Task to carry out:
Render the items below, from the line containing "What do you see at coordinates (480, 50)" through the line containing "The width and height of the screenshot is (2576, 1303).", as a two-column CSV with the headers input and output, one row per item. Put each item's text and its answer in one quoted field each, with every line break replaced by a space.

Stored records
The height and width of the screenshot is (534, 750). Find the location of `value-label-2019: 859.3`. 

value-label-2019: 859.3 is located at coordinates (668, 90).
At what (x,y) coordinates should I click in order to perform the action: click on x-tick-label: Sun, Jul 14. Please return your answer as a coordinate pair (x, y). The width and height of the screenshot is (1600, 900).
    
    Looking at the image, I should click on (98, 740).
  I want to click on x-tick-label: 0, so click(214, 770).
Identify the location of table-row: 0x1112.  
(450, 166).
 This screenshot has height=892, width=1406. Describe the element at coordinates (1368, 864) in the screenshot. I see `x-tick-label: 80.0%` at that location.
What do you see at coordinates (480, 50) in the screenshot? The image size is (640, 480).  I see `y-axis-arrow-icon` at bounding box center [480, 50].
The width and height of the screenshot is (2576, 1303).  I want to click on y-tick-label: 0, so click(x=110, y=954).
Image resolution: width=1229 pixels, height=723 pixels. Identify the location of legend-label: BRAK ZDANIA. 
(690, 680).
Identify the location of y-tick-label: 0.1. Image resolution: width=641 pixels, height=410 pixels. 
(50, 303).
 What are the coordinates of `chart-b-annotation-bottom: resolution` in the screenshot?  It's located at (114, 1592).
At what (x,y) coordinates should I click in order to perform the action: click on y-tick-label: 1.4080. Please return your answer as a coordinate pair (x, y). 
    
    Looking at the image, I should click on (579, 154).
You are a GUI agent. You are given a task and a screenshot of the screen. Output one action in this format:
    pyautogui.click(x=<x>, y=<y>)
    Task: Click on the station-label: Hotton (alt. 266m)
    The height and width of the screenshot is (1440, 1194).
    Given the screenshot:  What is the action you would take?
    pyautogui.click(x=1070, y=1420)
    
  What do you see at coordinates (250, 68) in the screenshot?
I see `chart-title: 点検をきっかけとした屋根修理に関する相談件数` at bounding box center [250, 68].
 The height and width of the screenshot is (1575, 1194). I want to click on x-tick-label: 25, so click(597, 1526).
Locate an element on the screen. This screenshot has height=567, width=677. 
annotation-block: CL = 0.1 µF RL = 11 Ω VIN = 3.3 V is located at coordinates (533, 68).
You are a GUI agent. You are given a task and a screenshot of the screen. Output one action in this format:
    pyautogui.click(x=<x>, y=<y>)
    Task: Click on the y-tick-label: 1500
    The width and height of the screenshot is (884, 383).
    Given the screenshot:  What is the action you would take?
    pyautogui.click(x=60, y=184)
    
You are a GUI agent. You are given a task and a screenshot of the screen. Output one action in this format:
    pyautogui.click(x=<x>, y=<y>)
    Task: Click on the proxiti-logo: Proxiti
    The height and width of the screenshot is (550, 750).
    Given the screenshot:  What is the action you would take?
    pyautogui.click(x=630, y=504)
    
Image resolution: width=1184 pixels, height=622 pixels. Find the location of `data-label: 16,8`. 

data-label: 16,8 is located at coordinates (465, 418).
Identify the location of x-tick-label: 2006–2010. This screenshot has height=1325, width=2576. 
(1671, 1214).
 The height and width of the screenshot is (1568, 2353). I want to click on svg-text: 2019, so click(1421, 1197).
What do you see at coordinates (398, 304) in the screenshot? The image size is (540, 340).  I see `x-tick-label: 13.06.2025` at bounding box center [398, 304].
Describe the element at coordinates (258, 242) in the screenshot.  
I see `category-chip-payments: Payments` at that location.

Finished task:
input,output
"What do you see at coordinates (480, 50) in the screenshot? The image size is (640, 480).","I see `y-axis-arrow-icon` at bounding box center [480, 50]."
"The width and height of the screenshot is (2576, 1303).","I want to click on y-tick-label: 0, so click(x=110, y=954)."